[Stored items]

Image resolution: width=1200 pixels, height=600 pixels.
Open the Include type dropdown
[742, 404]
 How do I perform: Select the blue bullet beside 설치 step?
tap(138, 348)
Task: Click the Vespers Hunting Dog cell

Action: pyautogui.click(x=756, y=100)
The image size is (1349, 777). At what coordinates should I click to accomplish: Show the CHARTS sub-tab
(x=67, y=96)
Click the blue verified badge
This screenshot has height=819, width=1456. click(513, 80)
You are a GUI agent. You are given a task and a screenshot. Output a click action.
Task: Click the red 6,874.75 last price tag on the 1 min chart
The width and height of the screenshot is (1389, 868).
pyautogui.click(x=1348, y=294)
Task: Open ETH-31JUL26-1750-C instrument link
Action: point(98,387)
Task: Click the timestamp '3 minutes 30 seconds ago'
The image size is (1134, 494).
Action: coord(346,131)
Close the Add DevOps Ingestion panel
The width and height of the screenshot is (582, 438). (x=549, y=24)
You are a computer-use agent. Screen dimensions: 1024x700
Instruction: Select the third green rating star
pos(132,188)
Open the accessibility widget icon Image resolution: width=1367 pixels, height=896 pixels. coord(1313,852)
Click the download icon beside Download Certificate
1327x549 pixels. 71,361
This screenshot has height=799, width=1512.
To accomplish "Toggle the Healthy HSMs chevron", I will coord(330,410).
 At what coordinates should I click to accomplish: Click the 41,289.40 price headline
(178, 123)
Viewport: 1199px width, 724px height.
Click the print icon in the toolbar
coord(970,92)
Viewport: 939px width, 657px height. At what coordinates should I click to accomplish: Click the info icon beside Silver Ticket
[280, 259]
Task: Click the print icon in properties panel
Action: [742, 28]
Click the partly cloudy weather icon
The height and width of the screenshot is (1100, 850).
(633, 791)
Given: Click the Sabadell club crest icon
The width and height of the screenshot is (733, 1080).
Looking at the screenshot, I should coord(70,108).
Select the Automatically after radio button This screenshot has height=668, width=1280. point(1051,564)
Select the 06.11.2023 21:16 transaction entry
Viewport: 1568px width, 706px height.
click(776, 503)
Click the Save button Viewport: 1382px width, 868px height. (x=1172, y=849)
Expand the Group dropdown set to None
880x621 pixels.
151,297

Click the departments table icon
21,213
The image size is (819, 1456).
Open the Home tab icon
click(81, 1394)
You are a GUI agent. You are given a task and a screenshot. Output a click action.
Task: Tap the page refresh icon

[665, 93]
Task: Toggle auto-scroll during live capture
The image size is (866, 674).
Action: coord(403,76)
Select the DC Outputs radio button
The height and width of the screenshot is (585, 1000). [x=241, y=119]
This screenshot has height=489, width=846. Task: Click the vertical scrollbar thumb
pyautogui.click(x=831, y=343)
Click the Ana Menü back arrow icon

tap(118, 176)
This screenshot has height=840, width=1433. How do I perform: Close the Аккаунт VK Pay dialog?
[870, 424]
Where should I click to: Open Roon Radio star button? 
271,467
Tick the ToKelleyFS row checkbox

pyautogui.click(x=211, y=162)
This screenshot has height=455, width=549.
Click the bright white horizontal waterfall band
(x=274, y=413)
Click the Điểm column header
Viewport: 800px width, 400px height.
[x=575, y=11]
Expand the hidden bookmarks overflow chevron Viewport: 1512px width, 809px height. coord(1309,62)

What you have to do: Among the records above, find each line holding the string "chevron" and pull it out.

Exercise answer:
To accomplish "Toggle the Healthy HSMs chevron", I will coord(330,410).
Expand the hidden bookmarks overflow chevron Viewport: 1512px width, 809px height. coord(1309,62)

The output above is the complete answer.